Andalucía es la Comunidad en la que mejores datos obtiene. Sánchez se ha alzado con el 61,14% % de los votos, mientras que Madina tiene el 23,18%% y Tapias, el 15,68%. Madrid es uno de los lugares más batallados. Sánchez gana con el 42,61%%, seguido del diputado vasco con un 38,98%. Pese a ser la tierra de Madina, en el País Vasco, el madrileño también es el más votado 50,19%, mientras que Madina tiene el 34,60%.

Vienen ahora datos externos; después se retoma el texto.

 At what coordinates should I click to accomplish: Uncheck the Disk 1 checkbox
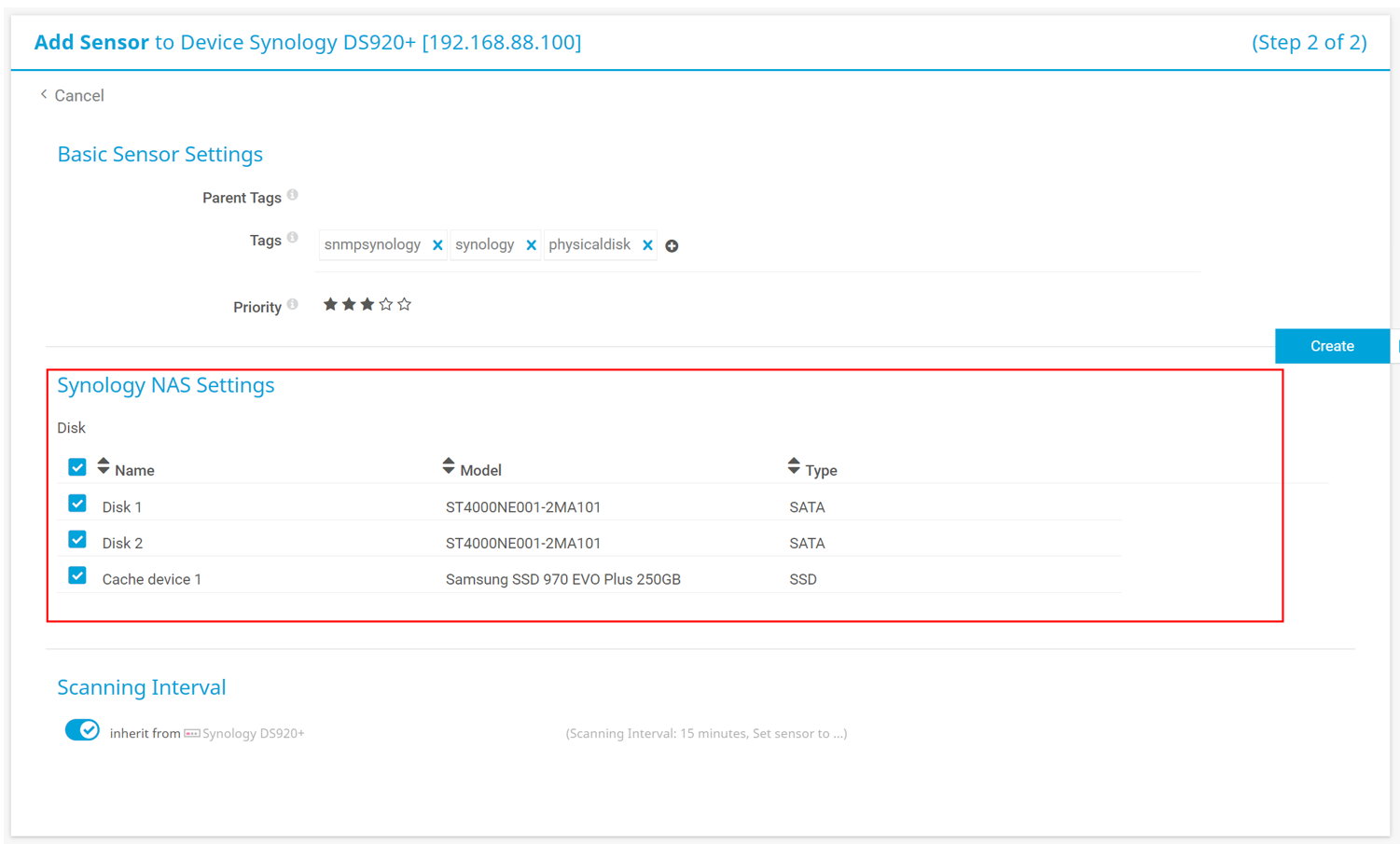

El Congreso Extraordinario

Aún queda un último paso antes de que el ganador pueda ocupar la silla que Alfredo Pérez Rubalcaba dejó vacante en Ferraz: el vencedor será ratificado en el Congreso Extraordinario de los próximos 26 y 27 de julio.

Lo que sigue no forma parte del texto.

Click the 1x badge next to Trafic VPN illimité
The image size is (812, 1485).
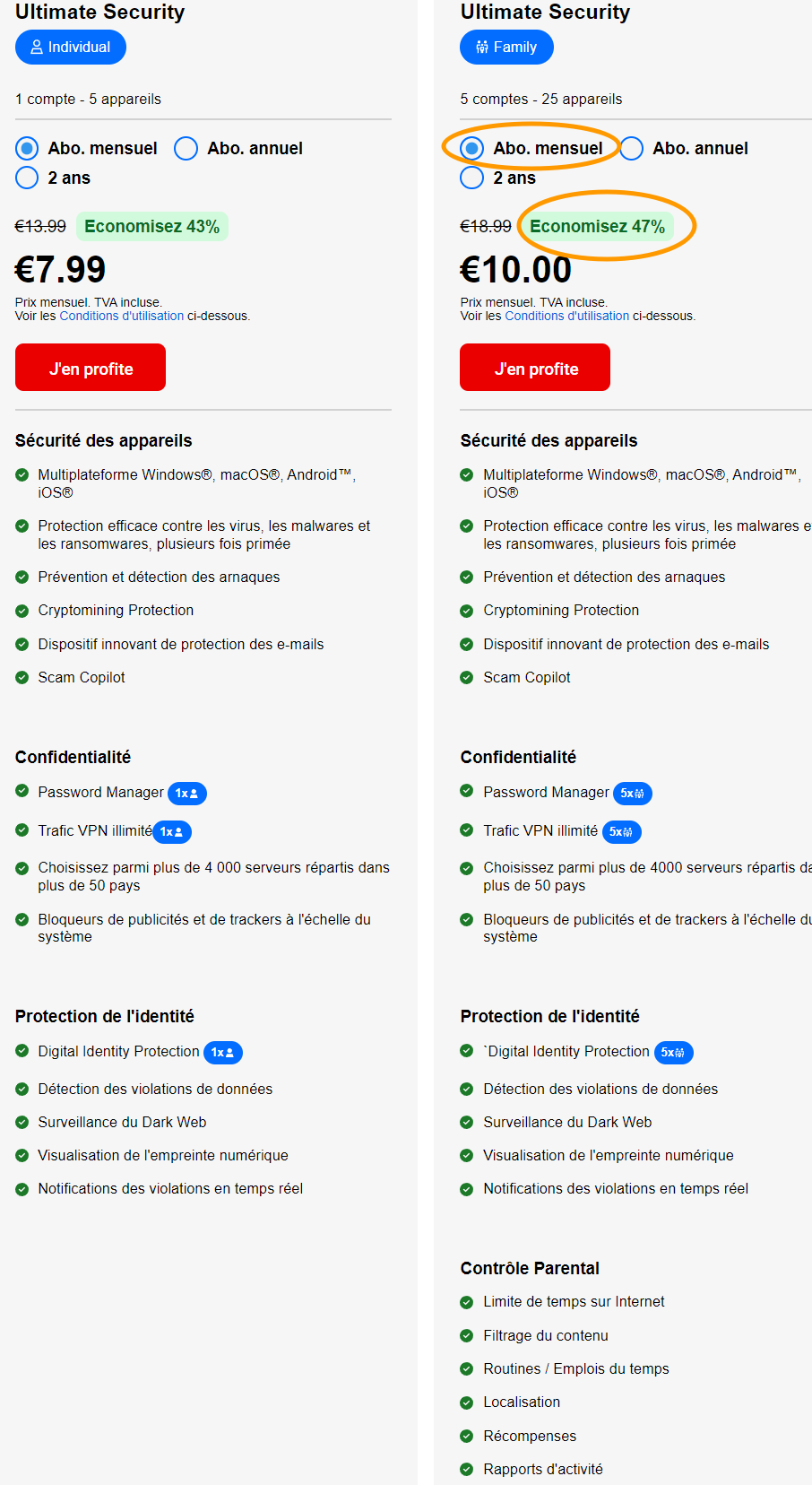click(x=171, y=831)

La popularidad de Pedro Sánchez en los últimas semanas ha sufrido un ascenso meteórico. En mayo, punto de partida del proceso, Sánchez era aún el candidato casi desconocido del PSOE para la mayoría de los votantes. En poco más de un mes, y con el empujón de la poderosa delegación andaluza, el diputado madrileño se ha ganado a la militancia gracias a una campaña minuciosa en la que ha incluso ha dormido en casa de los militantes. La recogida de avales ya daba una pista de lo que sucedería este domingo, según los primeros resultados publicados: Pedro Sánchez arrasó con 45.000 avales, mientras Eduardo Madina se conformó con 26.000 y José Antonio Pérez Tapias se colaba en la carrera por liderar el PSOE gracias a sus 12.000 firmas.

Una campaña para las bases

Pese a que se ha desdicho en su campaña de algunas de sus afirmaciones entorno al desafío sobernista catalán, otras propuestas como el federalismo, la revisión del acuerdo con la Iglesia o que los cargos públicos estén obligados a dimitir cuando se les abra juicio oral son algunas de las propuestas con las que Sánchez ha logrado la secretaría general. El miedo a una nueva división del partido (como la que resultó del enfrentamiento de Rubalcaba y Chacón en 2012) ha hecho que el discurso de unidad sea trasversal en todos los candidatos. Incluso, Pedro Sánchez prometió integrar a sus dos rivales en su equipo.

Tras la noche de hoy se cierra la lucha por el control del partido, pero empieza otro gran reto para el nuevo secretario general: sacar al partido de la deriva en la que ha estado inmerso en los últimos años. El nuevo líder deberá enfrentarse desde hoy a una de las peores crisis de popularidad de su partido tras el batacazo electoral de las elecciones europeas.